The rains were a feature of the season, a steady state, like the sun’s angle of elevation during summer, like summer heat itself. It rained all the time. The men ate, worked, rested, slept, and woke under continuous rain. They had to rise in the middle of the night to wring out their blankets. Back home, violent weather had its way with you briefly. Maybe a tornado tore up your neighborhood or took away your house. It always moved on. But the monsoon oozed overhead and settled in like tar over a pit. Thunder was rare. The most frightening sudden cracks and booms came not from lightning bolts but from great trees hitting the ground.

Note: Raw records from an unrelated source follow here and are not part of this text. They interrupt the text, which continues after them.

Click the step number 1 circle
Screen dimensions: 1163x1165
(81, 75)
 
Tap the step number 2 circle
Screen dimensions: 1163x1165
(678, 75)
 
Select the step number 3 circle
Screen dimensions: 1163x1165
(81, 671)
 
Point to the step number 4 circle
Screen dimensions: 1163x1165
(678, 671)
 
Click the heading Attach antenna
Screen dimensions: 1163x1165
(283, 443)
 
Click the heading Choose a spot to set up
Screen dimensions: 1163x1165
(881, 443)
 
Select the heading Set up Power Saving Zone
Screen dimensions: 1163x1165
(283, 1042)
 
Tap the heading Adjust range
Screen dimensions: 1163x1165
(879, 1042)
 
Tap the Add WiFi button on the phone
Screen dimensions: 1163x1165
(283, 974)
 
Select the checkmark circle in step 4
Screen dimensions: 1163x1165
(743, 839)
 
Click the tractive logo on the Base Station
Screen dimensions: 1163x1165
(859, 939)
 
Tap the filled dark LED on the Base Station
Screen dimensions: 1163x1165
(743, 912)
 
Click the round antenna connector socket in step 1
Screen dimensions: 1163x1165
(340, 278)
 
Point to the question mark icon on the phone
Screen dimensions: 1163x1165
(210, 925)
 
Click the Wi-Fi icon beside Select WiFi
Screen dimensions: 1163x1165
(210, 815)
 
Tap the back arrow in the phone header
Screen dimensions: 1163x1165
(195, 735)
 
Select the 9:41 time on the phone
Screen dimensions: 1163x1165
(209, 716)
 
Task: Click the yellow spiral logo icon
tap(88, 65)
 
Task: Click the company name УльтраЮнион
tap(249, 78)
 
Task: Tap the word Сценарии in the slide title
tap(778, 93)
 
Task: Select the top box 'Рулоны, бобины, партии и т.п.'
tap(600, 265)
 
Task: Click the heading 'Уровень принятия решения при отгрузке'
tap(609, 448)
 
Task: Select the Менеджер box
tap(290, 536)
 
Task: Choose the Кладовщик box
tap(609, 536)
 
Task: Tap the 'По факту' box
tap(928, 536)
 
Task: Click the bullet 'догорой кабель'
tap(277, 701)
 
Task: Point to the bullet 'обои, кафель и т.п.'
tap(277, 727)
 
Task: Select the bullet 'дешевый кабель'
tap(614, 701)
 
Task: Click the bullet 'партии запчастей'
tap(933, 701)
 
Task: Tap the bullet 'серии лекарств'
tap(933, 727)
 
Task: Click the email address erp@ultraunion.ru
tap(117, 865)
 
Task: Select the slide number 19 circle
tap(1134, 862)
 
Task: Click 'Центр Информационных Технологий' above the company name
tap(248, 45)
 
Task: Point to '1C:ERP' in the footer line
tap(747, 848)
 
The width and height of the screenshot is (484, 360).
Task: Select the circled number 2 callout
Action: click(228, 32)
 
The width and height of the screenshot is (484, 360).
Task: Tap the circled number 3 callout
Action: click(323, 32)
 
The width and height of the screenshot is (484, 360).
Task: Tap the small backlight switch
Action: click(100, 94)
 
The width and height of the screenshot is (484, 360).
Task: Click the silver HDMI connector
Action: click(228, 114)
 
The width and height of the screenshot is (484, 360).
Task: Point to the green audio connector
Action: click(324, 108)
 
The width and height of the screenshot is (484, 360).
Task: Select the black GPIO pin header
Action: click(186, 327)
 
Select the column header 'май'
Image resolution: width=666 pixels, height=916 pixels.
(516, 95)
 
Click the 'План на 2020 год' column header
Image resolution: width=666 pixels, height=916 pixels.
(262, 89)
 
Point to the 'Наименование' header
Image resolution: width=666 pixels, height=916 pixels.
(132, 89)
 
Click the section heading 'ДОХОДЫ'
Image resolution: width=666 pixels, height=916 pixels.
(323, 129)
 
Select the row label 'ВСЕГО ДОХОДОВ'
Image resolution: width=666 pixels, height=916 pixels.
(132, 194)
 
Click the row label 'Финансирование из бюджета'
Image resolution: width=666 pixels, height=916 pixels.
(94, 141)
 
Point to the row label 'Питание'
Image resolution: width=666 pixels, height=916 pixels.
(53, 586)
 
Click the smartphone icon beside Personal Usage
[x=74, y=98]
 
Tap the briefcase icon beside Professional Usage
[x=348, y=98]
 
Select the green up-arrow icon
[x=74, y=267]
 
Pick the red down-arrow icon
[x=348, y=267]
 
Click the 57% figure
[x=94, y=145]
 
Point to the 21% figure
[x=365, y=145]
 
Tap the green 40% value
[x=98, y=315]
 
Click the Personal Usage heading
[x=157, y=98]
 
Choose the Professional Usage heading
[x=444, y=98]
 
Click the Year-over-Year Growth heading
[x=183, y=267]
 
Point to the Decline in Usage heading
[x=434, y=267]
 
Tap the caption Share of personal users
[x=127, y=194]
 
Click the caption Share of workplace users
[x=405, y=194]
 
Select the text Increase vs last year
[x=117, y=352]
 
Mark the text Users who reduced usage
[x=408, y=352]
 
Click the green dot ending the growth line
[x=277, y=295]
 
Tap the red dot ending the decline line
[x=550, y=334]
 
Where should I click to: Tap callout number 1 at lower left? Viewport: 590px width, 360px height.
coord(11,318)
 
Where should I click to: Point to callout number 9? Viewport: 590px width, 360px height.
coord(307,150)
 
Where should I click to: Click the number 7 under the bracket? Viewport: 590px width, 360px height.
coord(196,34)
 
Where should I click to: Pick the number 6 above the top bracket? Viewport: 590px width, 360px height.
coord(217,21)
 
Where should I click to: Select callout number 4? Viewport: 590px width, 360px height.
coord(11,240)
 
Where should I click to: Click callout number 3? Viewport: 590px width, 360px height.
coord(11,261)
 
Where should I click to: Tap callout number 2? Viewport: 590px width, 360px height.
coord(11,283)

The ground, loose and light in the dry season, could no longer hold the greatest members of its arbor. “It’s awesome to hear a huge tree three or four feet in diameter fall that way in the jungle,” said Ilo Hard. “It shakes the ground.”

Here the rains caused mudslides that buried the railway. There they washed out wooden bridges, imperiling the prisoners’ already scant supply of food. Bridges were replaced on the fly by flimsy rope-railed
catwalks that the men used to haul their supplies across. “I remember on one occasion that a bridge had washed out,” Gus Forsman said, “and we strung two lines that crossed this ravine…. The train could come up to this one side of the ravine, and then we would go over there and get the supplies and go across this little catwalk deal across the ravine. Of course, the water is rushing ninety miles an hour down below you, and you’d lose your balance. Of course, if you were carrying a rice bag, it’d go over into the water—just saving yourself—and then when you got to the end, well, you’d get a bashing for letting it go. It was a really treacherous feat.”